Worse, with so much food available these days unlike before when we valued every food so much because we can only have apples (and softdrinks) when sick or chocolates when relatives from the States sent packages or some rich neighbors brought you as pasalubong from Dau’s PX stores outside Clark Air Base in Pampanga, things today have also changed in the way we relate with one another.
There seems to be a direct correlation between food and humans: when there are plenty of food, that is when people are taken for granted while where there is scarcity of food, people are valued.
As more food are readily available these days, the more we have become choosy, the more we categorize food as essential and non-essential that at the same time, the more we denigrate humans.
Such was the plan of Satan with his first temptation to Jesus – turn stones into bread after fasting for 40 days in the wilderness.
For Satan, let us have more food and things to satisfy our body so we forget God and one another, and everything of higher value. When food is retained in the stomach and becomes an end in itself, it then becomes an occasion for sin like gluttony, exactly what Satan was pushing for so that we just keep on filling our stomachs with food, satisfying the cravings and desires of the body until we destroy ourselves and our image as likeness of God.
Jesus put food into the right perspective that God is our real and true food that in two instances at least, he fed vast crowds of people in the wilderness after seeing them rightly disposed for material food.
Call it as generation gap but I am shocked when I hear some people especially the young describing handsome men and pretty women as “yummy” and “delicious” like food. Problem with that kind of mentality is how it shows we have come to regard everybody like food that if we are no longer “fresh” or “new”, becoming “old” and stacked in the cold fridge, later to be discarded or thrown out like old people being sent to retirement homes totally unknown to us 40 years ago.

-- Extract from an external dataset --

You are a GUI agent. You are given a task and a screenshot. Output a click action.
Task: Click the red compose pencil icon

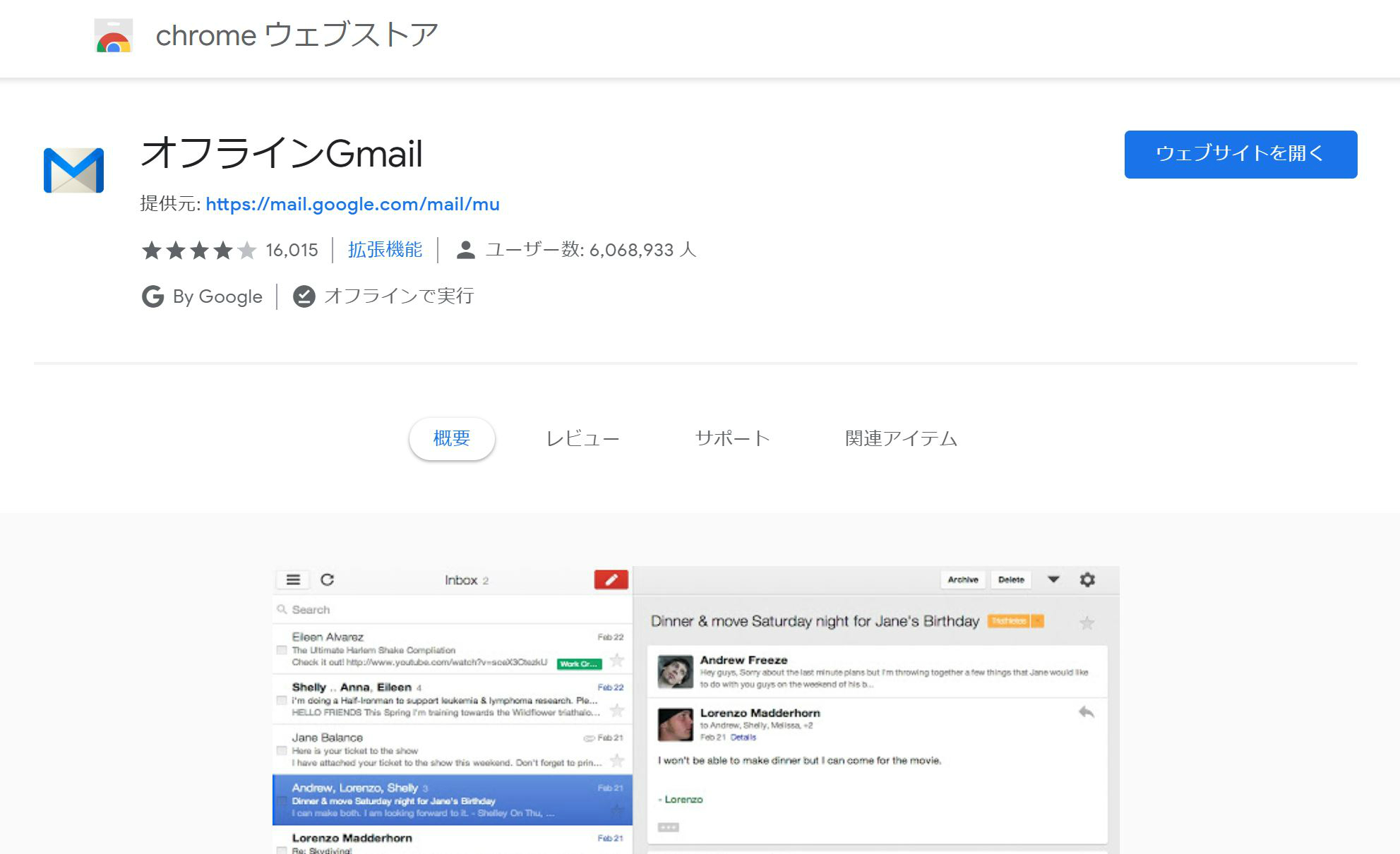pos(611,580)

Worst of all is how this administration launched its bloody campaign against drugs when addicts and other criminals were considered as non-essentials to be eliminated or killed like animals – exactly the deeper implication of what that government official kept saying last Holy Thursday that “non essential si lugaw”!
Since last year’s Holy Week when we first went into this lockdown, I have been telling friends to avoid as much as possible posting their lavish food on Facebook as a sensitivity to others with almost nothing to eat. And I maintain it is still valid to this time of this worsening crisis.

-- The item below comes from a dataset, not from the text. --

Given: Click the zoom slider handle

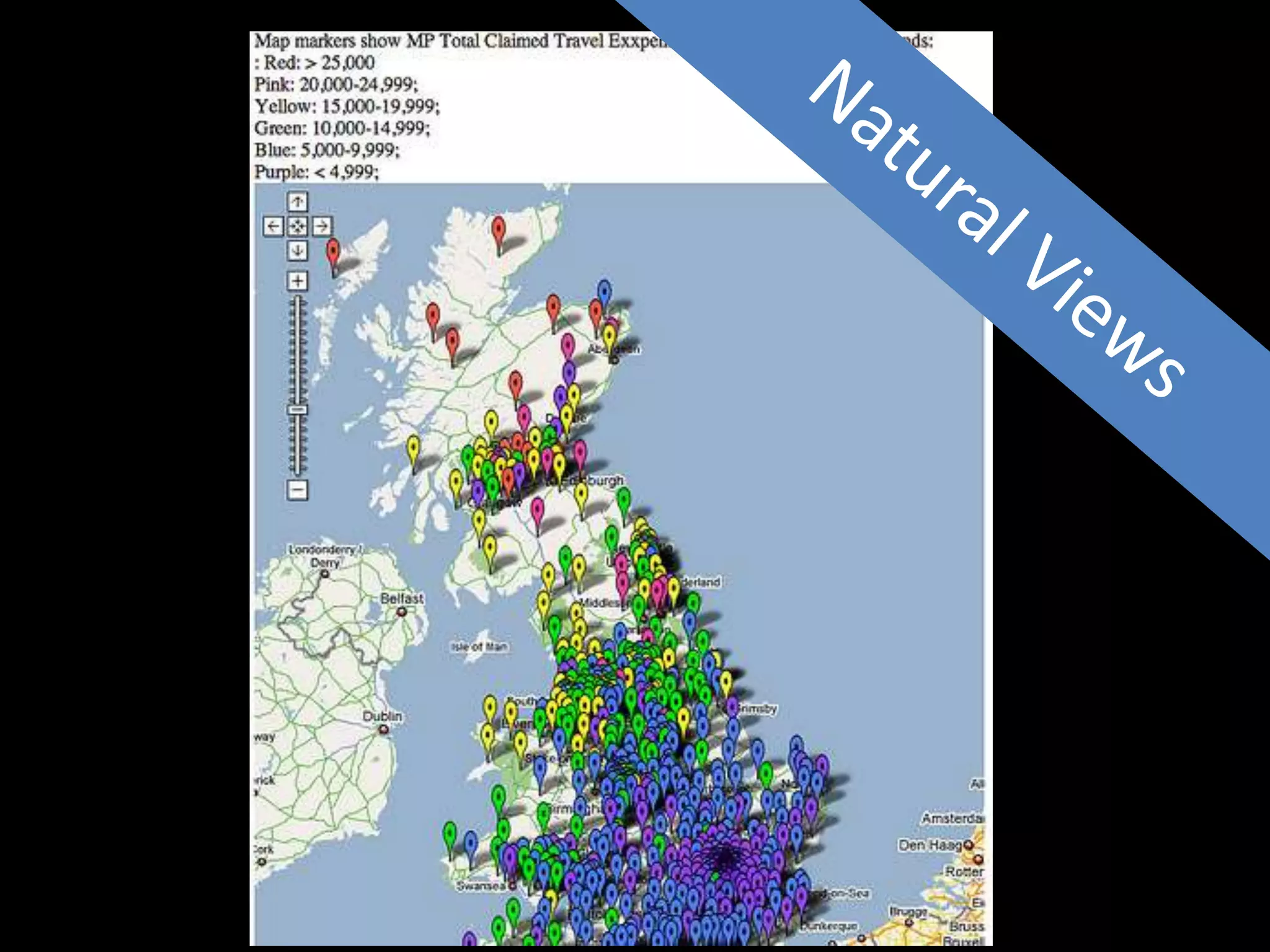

Let us be food to everyone as source of strength and nourishment, of inspiration. We do not have to make extraordinary efforts. Simply be human as yourself. Be present with a text or a phone call to those suffering. Pray for them and let them know you care for them.
Be a lugaw who could warm someone’s cold body freezing in fear and anxiety, offering quick relief from whatever suffering others may be going through.
Most of all like a hot, steamy lugaw, giving hope that Jesus is with us, his salvation is coming soon.